Kongre sürecinde bu sorulara verilecek cevapların, Diyanet İşleri Başkanlığının yayın faaliyetlerine rehberlik edeceğini ve çalışmalara ivme kazandıracağını ifade eden Erbaş, şöyle devam etti:

“Gençlerin kendi öz varlıklarına ilişkin bakışlarının, tutum ve davranışlarının, değer, duygu ve düşüncelerinin günümüzde nasıl biçimlediğine yönelik kongre çerçevesinde yapılacak saptamaları, rehberliği ve geleceğe dair somut önerileri oldukça önemsediğimi ifade etmek istiyorum.
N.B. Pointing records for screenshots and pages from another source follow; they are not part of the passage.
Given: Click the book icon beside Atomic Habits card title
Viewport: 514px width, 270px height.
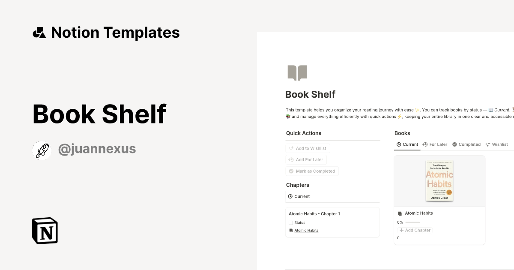Looking at the screenshot, I should click(x=400, y=213).
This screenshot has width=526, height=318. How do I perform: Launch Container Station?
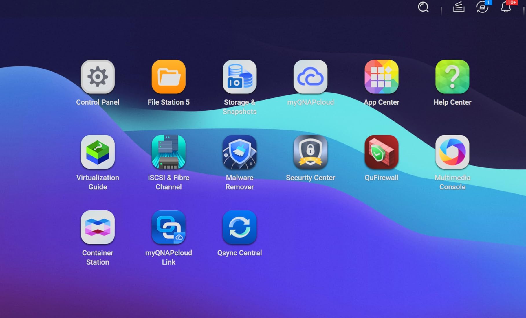point(98,227)
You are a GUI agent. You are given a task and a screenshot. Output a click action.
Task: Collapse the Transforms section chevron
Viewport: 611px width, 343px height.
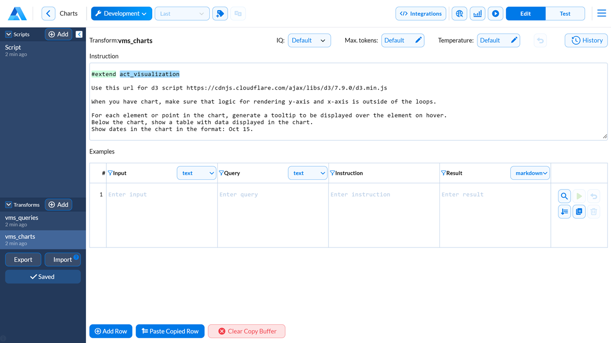[x=9, y=205]
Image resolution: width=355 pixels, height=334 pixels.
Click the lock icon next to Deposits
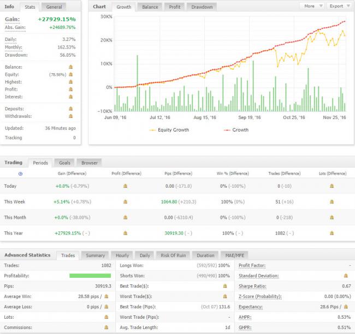click(70, 109)
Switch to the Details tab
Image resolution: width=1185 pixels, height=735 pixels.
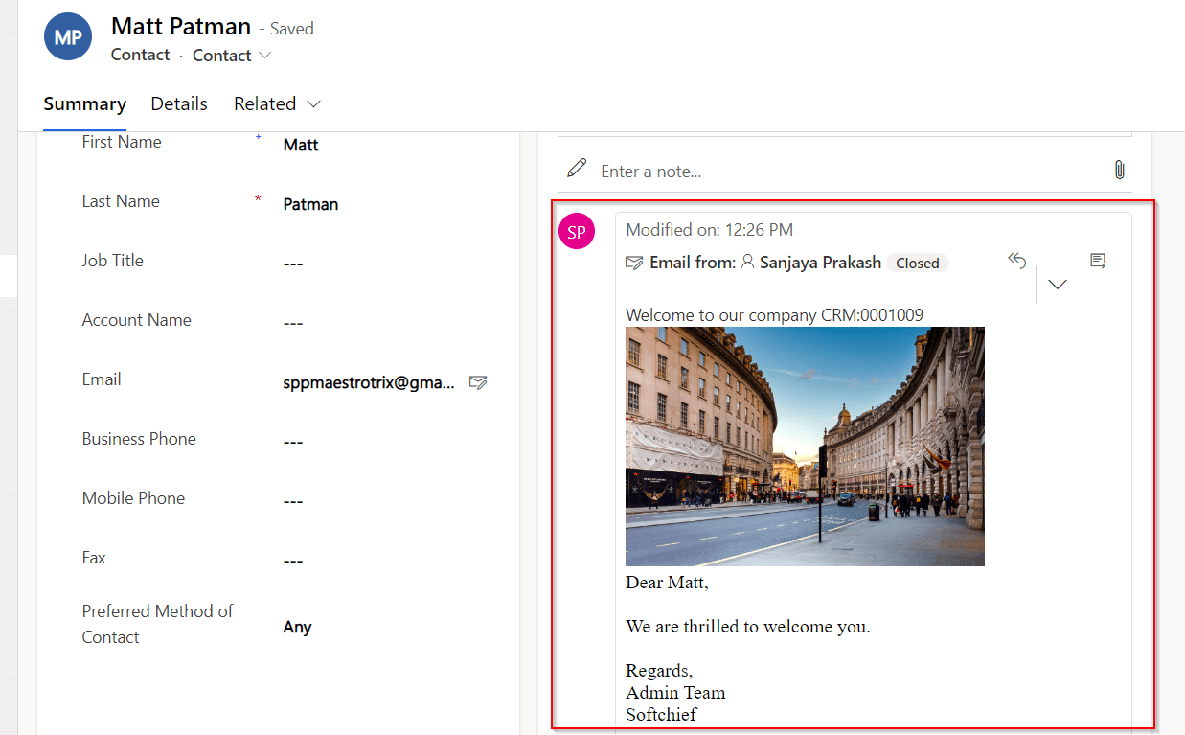tap(179, 103)
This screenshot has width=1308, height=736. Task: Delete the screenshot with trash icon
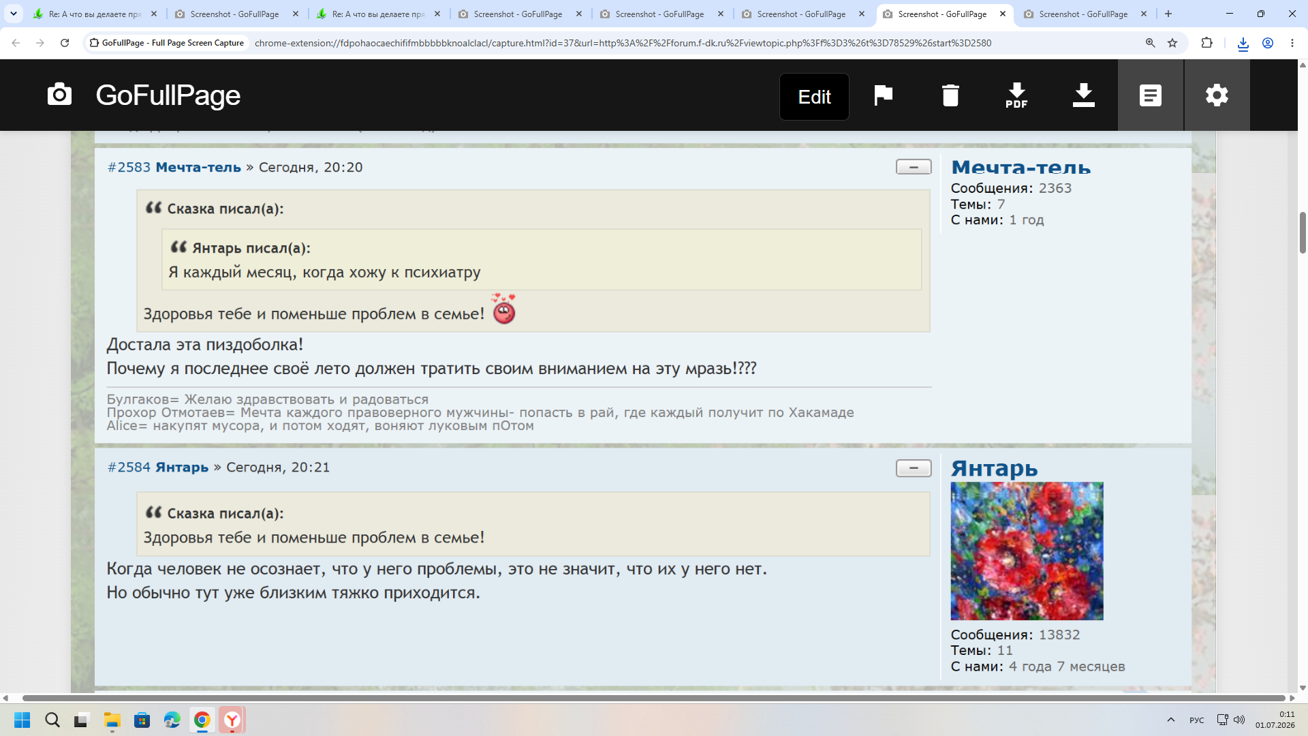pyautogui.click(x=950, y=95)
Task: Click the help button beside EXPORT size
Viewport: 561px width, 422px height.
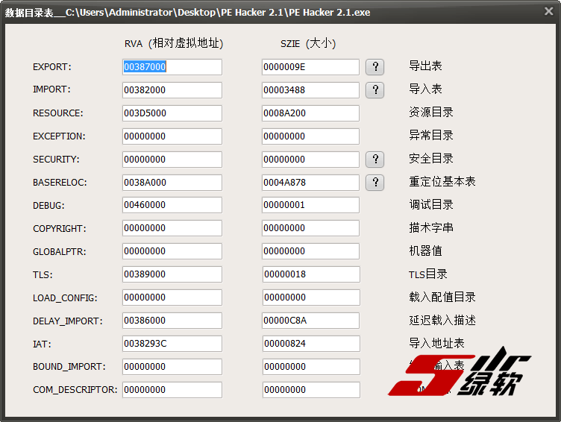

Kabul edelim ki bugün birçok açıdan yaşanmaz hale gelen dünyanın,  olumsuzlukların, karmaşanın, kuşatmaların sebebi gençler değildir. Bilakis onlar yaşanan hayatın en büyük mağdurlarıdır. Maalesef dünyevileşme hastalığına kendisini kaptıran bir anlayış, yarına karşı en büyük sorumluluk olarak gençlere umutla hayal kurabilecekleri, heyecanla çalışıp güvenle yaşayabilecekleri, ahlaki ilkeleri önceleyen bir dünya bırakamadı. Onları her köşesi tuzaklarla, aldatmacalarla kuşatılmış sokaklara, hayatlara mahkûm etti. Dolayısıyla öncelikle biz yetişkinler kendimizi, hayata bakışımızı ve katkımızı, sorumluluklarımızı ve gençliğe rehberlik dünyamızı gözden geçirmek zorundayız. Zira gençler, sözümüzü dinleyebilir ama davranışlarımızın peşinden gidecek ve nihayetinde bizi eylemlerimizle örnek alacak ve değerlendireceklerdir.”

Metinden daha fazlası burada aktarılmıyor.